On September 9, 1976, when Mao died, Jiang Qing and her allies strove to move troops into position and create a documentary record that demonstrated Mao's desire for Jiang Qing to succeed him. But she had angered too many people, and the conventions against women in power were too strong. Deng Xiaoping and his clique came together behind a benign, temporary successor to Mao, Hua Guofeng (Hua Kuo-feng), and Jiang Qing was arrested. By 1980, Deng had established his own power, and she and the others went on trial for crimes committed during the Cultural Revolution. Because Deng and his supporters did not dare attack Mao directly, they blamed the Cultural Revolution on individuals like the "Gang of Four. "
At the trial, Zhang Chunqiao stood mute, refusing to dignify the attack against him by speaking. Wang Hongwen, seeking leniency, cooperated eagerly, confessing to crimes which he had not committed. Jiang Qing, typically, took the offensive. Her position held much truth: that Mao had been behind the Cultural Revolution and had not been duped by others.
All of the Gang were given long sentences (Yao Wenyuan was given 20 years; Wang Hongwen was sentenced to life; and Zhang Chunqiao's death sentence was commuted to life in prison). Jiang Qing's was initially a death sentence, commuted for two years to see if she "reformed. " Steadfastly refusing to recant, she spent the next decade in prison. In 1991, it was announced that she had committed suicide on May 14.
Achievements
Politics
She controlled many of China's political institutions, including the media and propaganda. She incited radical youths organized as Red Guards against other senior political leaders and government officials, including Liu Shaoqi, the President at the time, and Deng Xiaoping, the Deputy Premier.
Views
She blamed traditional culture for Revisionism, saying that because people still followed cultural models in opera, theater, music, and film, the traditional Chinese values were reasserting themselves.
Quotations:
"I was Mao's dog; I bit whom he said to bite. "
Personality
She was a shocker, she made storms, she drew attention to herself.
As a mother, she was said to have been busy and uninvolved; certainly, she was never close to her own child, and was later said to have viewed Mao's other children as rivals to her own status and that of Li Na.

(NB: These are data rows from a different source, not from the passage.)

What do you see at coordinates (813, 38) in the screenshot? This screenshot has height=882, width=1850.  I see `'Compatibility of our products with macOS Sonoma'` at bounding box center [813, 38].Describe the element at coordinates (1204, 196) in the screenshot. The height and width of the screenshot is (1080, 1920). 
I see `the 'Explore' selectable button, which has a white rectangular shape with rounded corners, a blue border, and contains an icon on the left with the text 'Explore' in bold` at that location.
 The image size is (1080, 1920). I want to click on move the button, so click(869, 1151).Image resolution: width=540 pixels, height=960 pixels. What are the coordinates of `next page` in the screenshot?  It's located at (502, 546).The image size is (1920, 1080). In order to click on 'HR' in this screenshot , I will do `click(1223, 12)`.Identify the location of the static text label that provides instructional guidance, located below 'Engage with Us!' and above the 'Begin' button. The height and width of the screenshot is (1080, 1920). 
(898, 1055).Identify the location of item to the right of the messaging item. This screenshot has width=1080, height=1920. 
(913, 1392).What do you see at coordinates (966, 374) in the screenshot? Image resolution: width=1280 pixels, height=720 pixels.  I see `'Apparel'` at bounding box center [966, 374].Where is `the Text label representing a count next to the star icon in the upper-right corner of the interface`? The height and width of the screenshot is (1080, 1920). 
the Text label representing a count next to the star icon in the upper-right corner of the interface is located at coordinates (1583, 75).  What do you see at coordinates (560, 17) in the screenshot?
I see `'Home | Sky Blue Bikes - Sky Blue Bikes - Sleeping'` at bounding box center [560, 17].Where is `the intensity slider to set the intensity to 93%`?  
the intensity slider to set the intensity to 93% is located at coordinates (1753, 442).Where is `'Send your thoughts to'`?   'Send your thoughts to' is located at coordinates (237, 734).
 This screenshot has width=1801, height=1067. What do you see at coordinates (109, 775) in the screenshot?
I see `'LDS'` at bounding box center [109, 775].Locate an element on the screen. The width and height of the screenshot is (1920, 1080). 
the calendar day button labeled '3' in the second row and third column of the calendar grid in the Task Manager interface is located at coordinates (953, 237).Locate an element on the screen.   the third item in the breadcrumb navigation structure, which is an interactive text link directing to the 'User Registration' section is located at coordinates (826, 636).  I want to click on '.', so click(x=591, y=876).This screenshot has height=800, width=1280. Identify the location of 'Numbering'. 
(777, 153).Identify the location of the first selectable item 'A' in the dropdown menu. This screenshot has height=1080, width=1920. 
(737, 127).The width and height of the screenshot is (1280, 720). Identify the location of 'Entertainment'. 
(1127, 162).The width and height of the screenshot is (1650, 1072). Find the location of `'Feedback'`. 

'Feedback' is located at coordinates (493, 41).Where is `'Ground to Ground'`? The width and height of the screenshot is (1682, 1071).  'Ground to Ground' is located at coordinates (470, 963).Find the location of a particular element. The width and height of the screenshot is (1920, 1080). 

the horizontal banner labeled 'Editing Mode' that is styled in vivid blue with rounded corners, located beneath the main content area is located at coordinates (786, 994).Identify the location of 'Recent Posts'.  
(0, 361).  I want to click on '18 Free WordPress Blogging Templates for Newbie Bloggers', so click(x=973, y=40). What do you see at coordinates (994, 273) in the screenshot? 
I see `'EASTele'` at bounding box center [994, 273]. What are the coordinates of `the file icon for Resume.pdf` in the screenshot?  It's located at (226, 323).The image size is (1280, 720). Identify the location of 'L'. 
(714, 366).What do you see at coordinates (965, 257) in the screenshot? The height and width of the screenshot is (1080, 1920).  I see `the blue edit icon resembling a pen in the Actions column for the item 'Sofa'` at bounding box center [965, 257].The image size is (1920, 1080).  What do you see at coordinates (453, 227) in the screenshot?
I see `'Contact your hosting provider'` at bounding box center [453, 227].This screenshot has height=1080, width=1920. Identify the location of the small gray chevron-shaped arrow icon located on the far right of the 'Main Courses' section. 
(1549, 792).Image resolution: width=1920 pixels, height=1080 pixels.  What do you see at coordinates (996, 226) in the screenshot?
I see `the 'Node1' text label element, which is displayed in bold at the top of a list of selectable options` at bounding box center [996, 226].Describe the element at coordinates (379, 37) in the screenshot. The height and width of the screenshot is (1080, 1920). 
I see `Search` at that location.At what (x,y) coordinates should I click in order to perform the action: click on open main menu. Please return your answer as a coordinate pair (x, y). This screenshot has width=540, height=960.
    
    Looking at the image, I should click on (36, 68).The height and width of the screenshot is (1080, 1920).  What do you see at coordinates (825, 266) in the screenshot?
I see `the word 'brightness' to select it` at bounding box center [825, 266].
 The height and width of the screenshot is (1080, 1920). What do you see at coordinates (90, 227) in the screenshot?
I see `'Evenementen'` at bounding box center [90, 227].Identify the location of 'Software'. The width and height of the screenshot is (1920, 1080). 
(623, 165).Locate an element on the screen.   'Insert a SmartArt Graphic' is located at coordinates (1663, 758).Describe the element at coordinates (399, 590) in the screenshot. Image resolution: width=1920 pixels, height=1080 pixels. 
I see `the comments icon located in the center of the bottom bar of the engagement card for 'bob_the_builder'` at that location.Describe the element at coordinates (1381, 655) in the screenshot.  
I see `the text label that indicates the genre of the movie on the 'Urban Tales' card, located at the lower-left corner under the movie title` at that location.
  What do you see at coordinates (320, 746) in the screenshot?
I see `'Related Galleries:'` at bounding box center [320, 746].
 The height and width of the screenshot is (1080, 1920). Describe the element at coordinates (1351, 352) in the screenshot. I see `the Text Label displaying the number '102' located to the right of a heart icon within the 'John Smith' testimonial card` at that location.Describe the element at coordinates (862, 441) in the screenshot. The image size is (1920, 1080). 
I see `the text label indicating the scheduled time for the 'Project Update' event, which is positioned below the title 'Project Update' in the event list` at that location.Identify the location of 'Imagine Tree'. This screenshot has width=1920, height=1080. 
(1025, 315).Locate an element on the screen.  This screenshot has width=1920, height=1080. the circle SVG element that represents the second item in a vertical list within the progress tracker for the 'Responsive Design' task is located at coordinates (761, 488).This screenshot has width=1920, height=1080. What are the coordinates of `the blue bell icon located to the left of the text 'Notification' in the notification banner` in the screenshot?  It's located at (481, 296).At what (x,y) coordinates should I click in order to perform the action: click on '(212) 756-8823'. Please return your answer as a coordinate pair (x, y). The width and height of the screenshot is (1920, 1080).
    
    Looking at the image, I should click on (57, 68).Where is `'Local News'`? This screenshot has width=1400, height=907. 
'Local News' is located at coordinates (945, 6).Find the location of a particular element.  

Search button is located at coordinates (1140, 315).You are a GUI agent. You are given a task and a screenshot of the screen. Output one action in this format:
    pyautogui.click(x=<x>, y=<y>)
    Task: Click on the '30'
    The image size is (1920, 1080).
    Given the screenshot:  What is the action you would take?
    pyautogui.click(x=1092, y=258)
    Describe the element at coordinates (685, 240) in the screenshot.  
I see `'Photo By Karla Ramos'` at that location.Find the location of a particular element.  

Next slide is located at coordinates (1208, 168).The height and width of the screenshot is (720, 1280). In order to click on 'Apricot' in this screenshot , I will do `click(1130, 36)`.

Jiang Qing used her new political power to avenge herself upon many who had slighted her in the past, going back to the conflicts of her youthful career as an actress in Shanghai. Some of her victims died in prison.
Jiang Qing was an ambitious, talented, and resourceful woman who seized every opportunity to rise. In doing so, she caused a great deal of suffering.
Interests
Jiang Qing's hobbies included photography, playing cards, and holding screenings of classic Hollywood films.
Artists
She liked actress Greta Garbo.
Connections
In 1930, Jiang Qing married a merchant named Pei Minglun but found marriage too confining and soon divorced him.
Jiang Qing fell in love with another member of the radical groups, Yu Qiwei. In those unsettled times, living together was taken as "marriage" by Chinese society, and so Yu is regarded as Jiang Qing's second husband. She was not yet 18.
She married an influential Shanghai critic, Tang Na (Dang Na). When she left Tang Na, he publicly threatened to commit suicide.
By the summer of 1938, she was living with Mao and carrying his child, a daughter to be named Li Na. Mao, like Jiang Qing, had already been married three times, and he had accumulated at least six children; Jiang Qing would raise some of them as her own.